Homocysteine levels and sustained virological response to pegylated-interferon α2b plus ribavirin therapy for chronic hepatitis C: a prospective study

Chronic hepatitis C affects about 3% of the world's population. Pegylated interferon (IFN) alpha plus ribavirin is the gold standard treatment. Methylenetetrahydrofolate reductase(MTHFR) is a key enzyme in the metabolism of homocysteine. MTHFR gene polymorphisms and high levels of homocysteine are associated with a high degree of steatosis and fibrosis, conditions associated with a low sustained virological response (SVR) rate. To evaluate whether MTHFR polymorphisms and homocysteine levels are predictors of the outcome of treatment in 102 prospectively enrolled patients with chronic hepatitis C naive to treatment. Patients were treated with pegylated interferon alpha-2b plus ribavirin. All patients underwent blood tests, assessment of homocysteine, vitamin B-12, folate, hepatitis C virus (HCV)-RNA levels, screening for MTHFR gene polymorphisms and liver ultrasound examination. Homocysteine levels were deranged (> 16 mu mol/L) in 10.5% of MTHFR wild-type patients vs 40.3% of non-wild-type patients (P=0.015). Homocysteine levels were 14.4 mu mol/L in SVR patients and 15.5 mu mol/L in non-SVR patients (P=0.049). The SVR rate was 40.0% in MTHFR wild-type patients, 52.0% in heterozygote mutants and 39.3% in homozygote mutants (P=0.467).
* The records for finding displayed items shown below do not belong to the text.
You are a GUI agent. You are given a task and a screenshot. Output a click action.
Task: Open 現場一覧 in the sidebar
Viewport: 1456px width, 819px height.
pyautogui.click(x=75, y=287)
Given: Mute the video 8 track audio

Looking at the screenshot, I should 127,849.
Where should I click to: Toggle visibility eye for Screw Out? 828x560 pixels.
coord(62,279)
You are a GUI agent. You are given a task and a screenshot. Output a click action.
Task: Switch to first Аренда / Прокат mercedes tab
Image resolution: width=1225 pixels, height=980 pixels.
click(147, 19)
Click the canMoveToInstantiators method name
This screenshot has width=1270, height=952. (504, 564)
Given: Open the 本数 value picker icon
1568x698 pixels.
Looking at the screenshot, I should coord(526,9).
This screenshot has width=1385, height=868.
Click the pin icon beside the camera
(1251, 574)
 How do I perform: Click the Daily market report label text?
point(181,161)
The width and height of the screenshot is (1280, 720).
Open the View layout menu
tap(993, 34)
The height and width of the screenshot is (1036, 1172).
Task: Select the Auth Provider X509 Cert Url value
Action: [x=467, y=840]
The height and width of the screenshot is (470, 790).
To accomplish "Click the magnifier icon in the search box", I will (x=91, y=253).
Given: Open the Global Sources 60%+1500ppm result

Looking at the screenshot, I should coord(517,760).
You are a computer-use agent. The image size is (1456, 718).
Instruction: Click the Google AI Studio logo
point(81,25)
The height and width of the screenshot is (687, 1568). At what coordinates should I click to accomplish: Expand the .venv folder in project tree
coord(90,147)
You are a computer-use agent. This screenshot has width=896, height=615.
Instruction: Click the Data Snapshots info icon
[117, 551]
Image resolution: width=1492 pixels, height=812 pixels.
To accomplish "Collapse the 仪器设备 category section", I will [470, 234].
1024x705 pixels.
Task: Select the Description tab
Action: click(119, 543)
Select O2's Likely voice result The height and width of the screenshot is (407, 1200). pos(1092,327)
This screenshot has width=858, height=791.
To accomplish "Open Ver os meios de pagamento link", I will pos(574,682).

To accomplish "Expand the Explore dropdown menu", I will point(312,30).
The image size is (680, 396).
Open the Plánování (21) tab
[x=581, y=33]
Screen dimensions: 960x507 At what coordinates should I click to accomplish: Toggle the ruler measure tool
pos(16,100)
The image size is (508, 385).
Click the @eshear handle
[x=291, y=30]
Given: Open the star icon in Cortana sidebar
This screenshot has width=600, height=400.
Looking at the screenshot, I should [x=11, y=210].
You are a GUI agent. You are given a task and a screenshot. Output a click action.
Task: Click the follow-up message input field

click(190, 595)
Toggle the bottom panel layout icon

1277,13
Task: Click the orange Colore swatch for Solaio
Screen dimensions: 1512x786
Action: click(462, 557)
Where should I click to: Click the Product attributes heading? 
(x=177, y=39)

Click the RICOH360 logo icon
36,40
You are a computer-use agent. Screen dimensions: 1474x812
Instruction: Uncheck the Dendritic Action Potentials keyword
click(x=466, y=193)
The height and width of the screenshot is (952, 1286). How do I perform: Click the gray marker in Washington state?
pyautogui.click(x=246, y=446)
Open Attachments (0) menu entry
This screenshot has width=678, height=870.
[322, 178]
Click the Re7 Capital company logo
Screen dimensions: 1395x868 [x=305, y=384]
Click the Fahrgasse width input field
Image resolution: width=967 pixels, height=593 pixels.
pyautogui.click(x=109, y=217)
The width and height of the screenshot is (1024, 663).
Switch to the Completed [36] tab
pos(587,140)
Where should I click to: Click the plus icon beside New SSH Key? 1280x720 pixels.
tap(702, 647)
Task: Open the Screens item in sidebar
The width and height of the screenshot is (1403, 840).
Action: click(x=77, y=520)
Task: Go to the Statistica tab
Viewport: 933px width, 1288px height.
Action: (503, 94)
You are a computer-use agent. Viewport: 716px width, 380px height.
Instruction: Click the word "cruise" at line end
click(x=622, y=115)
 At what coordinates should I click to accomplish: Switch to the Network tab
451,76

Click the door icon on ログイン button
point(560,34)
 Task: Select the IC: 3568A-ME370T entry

At logistic regression analysis, genotypes 2 and 3 (odds ratio: 12.328, 95% confidence interval: 3.390-44.837, P=0.0001), homocysteine < 16 mu mol/L (odds ratio: 3.397, 95% confidence interval: 1.033-11.177, P=0.044) and aspartate aminotransferase (AST) levels < 48 U/L (odds ratio: 3.262, 95% confidence interval: 1.125-9.458, P=0.029) were independent predictors of SVR. In patients with chronic hepatitis C, homocysteine levels are associated with the outcome of pegylated-IFN alpha plus ribavirin treatment, while polymorphisms of MTHFR are not.